|System: PC, PS3, Xbox 360, Wii, DS|
|Release: February 8th, 2011|
|Screen Resolution: 480p-1080p||Crude Humor, Drug Reference, Language, Mild Blood, Sexual Themes|
by Jake Valentine
My first experience of You Don't Know Jack was when I was ten. I overheard my dad and his friend playing a game that was making fun of them for getting incorrect answers. Several years later, I began to comprehend the beauty of the You Don't Know Jack series, with its pinnacle, You Don't Know Jack: The Ride, becoming a regular experience for me. When I discovered that THQ was bringing You Don't Know Jack to consoles in 2011, I was excited. As it turns out, this was well worth the wait.
Now, some of you might be wondering, "what the hell is You Don't Know Jack?" It's a trivia game unlike any other trivia game out there. Games consist of three rounds - two five-question rounds and a final round called the "Jack Attack" where you must match two like words or phrases based on a previously mentioned clue. For example, if the clue is city nicknames, Big Apple would go with New York. Most questions are multiple choice. There are a couple of instances where questions will be presented in different manners, such as "Dis or Dat," which is where you must match up the item with the category it belongs to (e.g. if O-Zone is a boy band or bug repellent). One of the new additions is "Who's The Dummy," where a dummy will give a question, but is unable to say certain letters properly and you have to carefully read in order to get the correct answer. My personal favorite is the "Wrong Answer of the Game." Each game has an incorrect answer that will actually give you bonus dollars, based on its sponsor. For example, a sponsor for one game was "Blood Co." and its correct wrong answer was "Dracula."

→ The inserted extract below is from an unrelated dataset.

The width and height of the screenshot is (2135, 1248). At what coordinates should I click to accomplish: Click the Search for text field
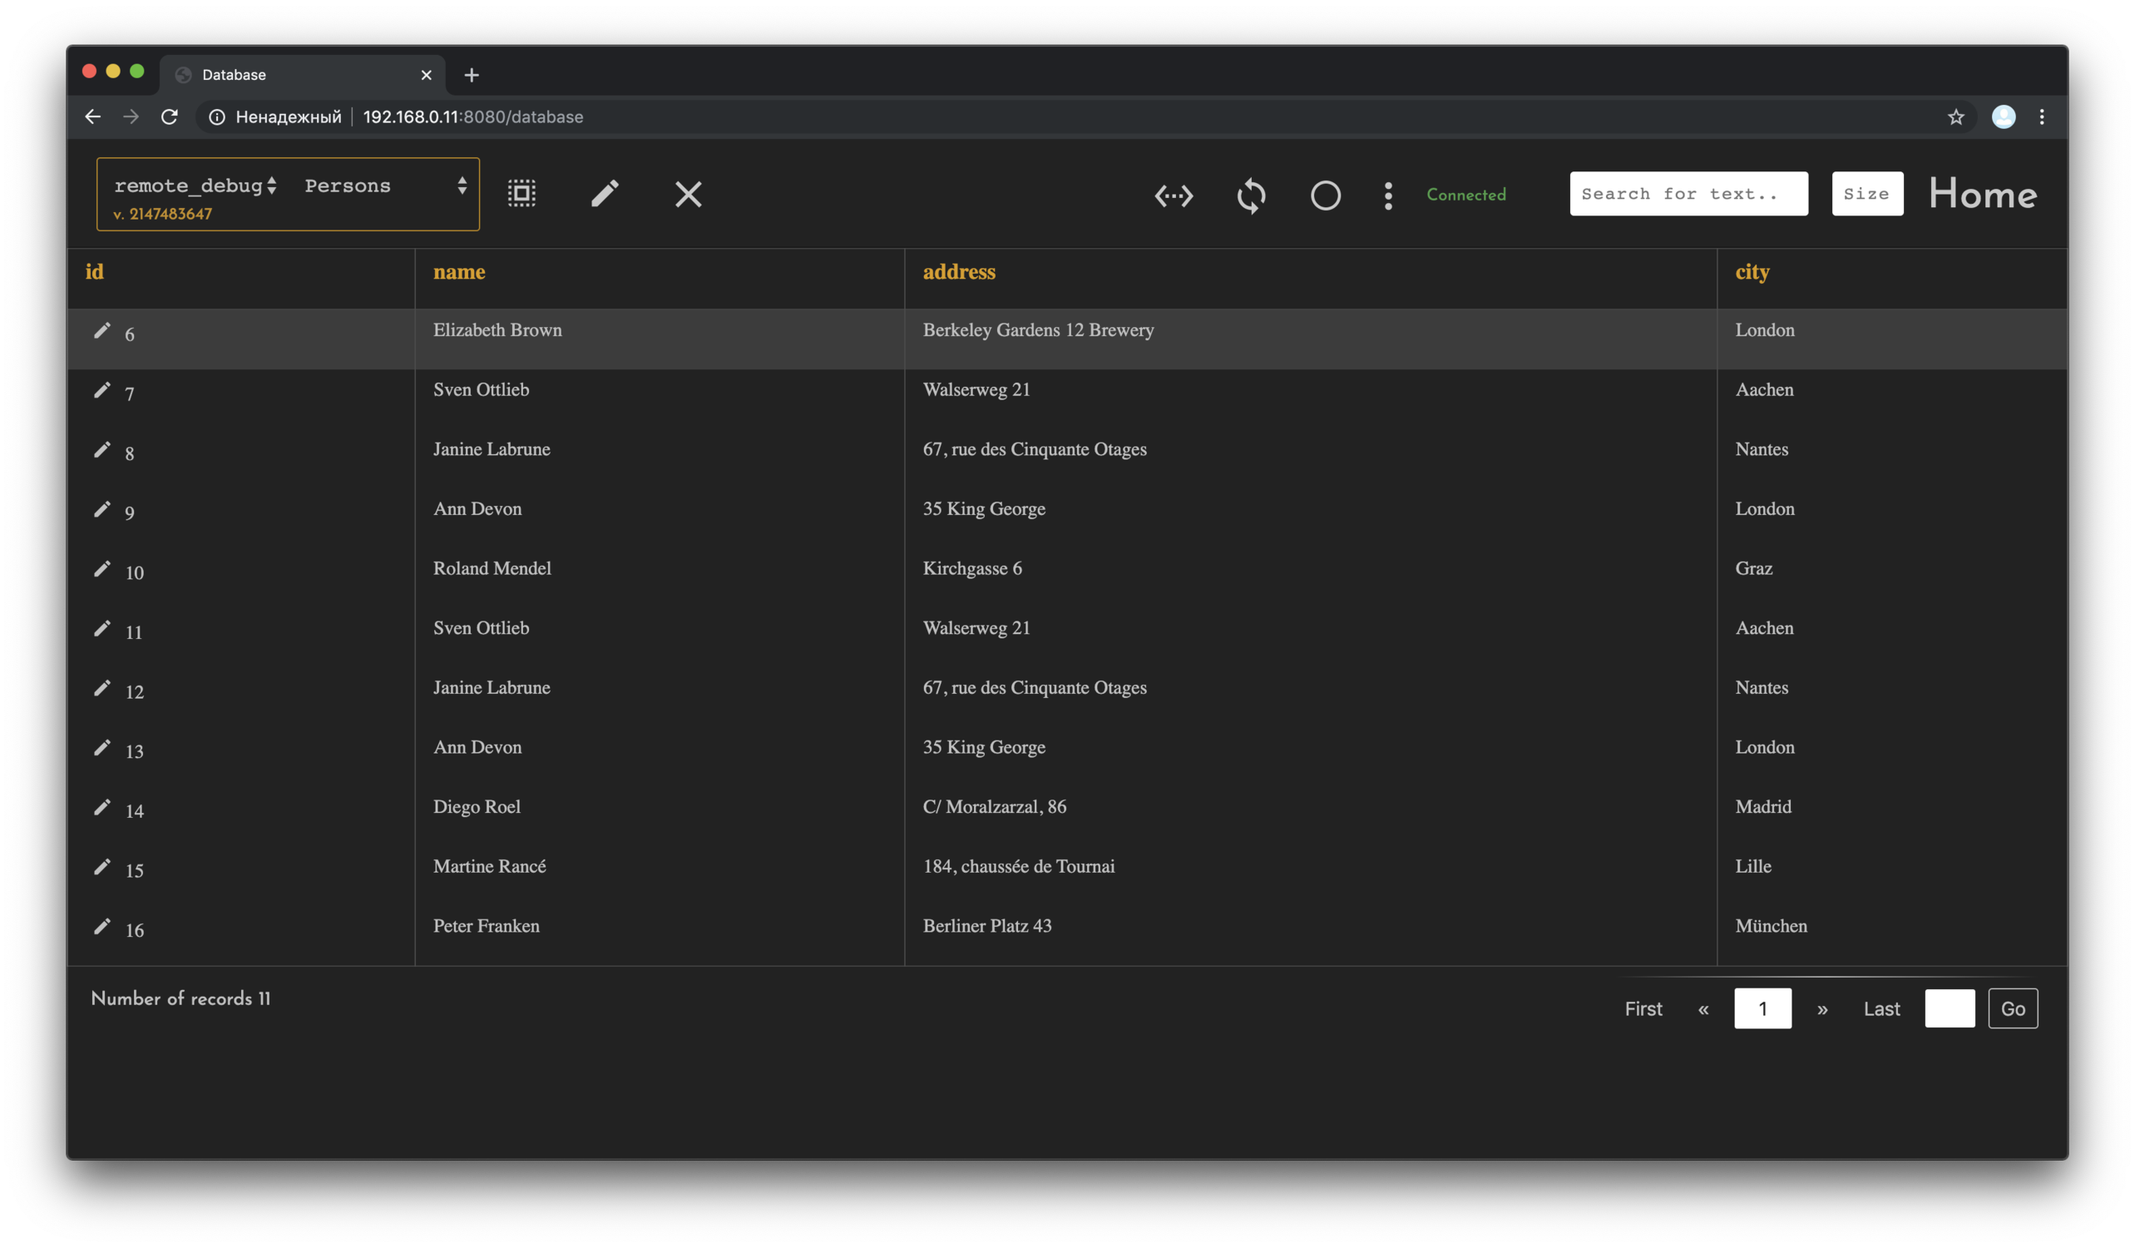[1688, 194]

There's an undeniable style to Jack that you can't help but love, even during its constant mocking of wrong answers. Its most recognizable feature is the ability to screw people by forcing them to answer a question. The screwer is rewarded if the screwee is incorrect, but punished if they get the answer correctly. Sufficed to say, be careful who you screw.
It should be no surprise that the game is filled with crude humor. The game's host, Cookie Masterson, is not afraid to poke fun at relevant topics such as Mel Gibson and Twilight. In addition, between games there'll be various audio clips played as you browse menus. You'll hear comedy bits, such as an advertisement for "Sam and Ella's Restaurant," a news flash that Charlie Sheen has been elected president, and so on. Part of the game's fun is discovering these easter eggs, if you even want to call them that.

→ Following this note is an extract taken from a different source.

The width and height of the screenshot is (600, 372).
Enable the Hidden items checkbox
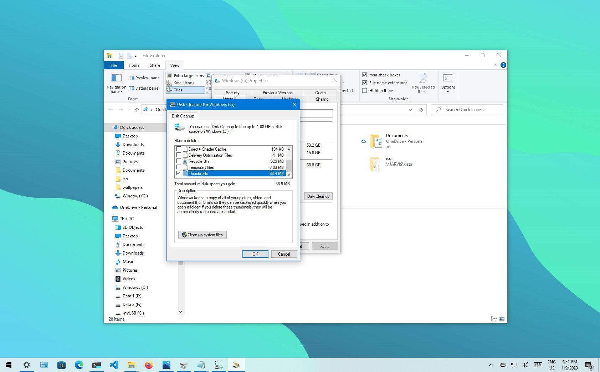[365, 90]
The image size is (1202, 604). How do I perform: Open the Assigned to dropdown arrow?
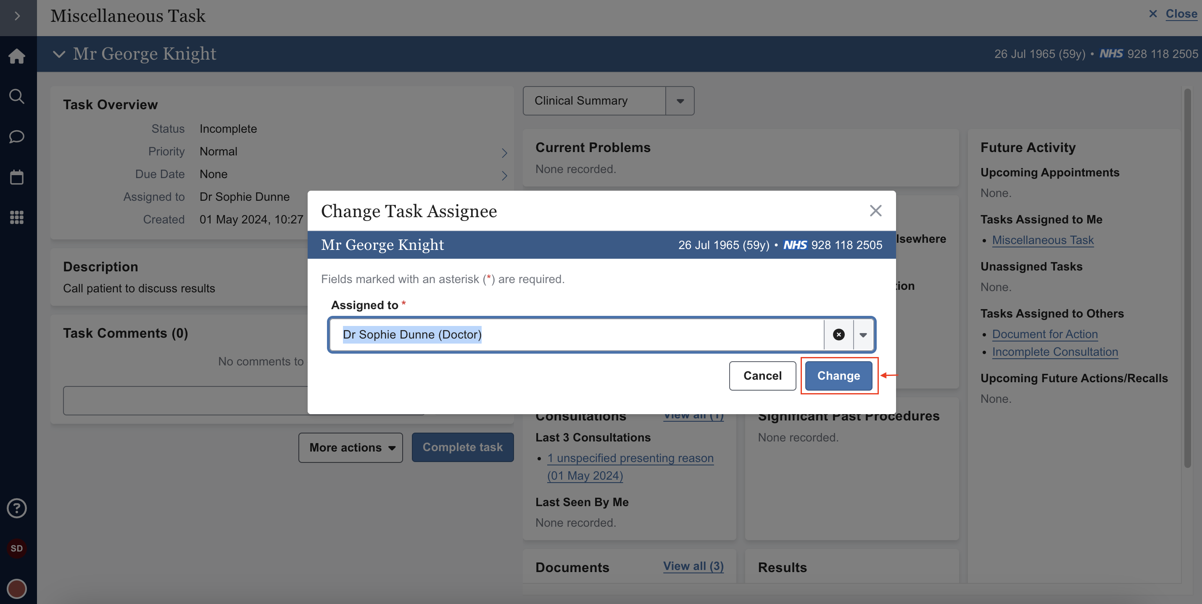(x=863, y=334)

Each trivia game will last anywhere from ten to fifteen minutes, regardless if you're playing alone or with up to four people. In previous entries to the series, only one player buzzes in to answer, allowing one person to dominate the game. Now, everyone is allowed to answer, which welcomes competitive play. No round is over until the final scores are calculated. I can't tell you how many times I'm able to come back from a deficit and win in the Jack Attack.
When playing online, lag kills. If there's a group of people who each know their trivia and are quick on the answer button, the fastest connection always seems to get the answer right. It's annoying, but it isn't game breaking; this isn't a common occurrence you'll encounter, ala host advantage in Gears of War. It's just, you know, annoying.
Jack won't blow you away with spectacular high-definition graphics or a deep and involving story. But then again, it's not supposed to. The essence of You Don't Know Jack is playing with friends, having fun, and getting a good laugh. The little changes of gameplay in comparison to other entries, especially the ability to allow everyone to answer a question, make for a better experience. There's lots of fun and humor to be found in Jack; I highly recommend that you always select "I Don't Care" for choosing a name on local multiplayer. While I won't be having marathon sessions of You Don't Know Jack anytime soon, I can see myself playing a game or two every day for a long, long time. At a price of $29.99, it's money well spent.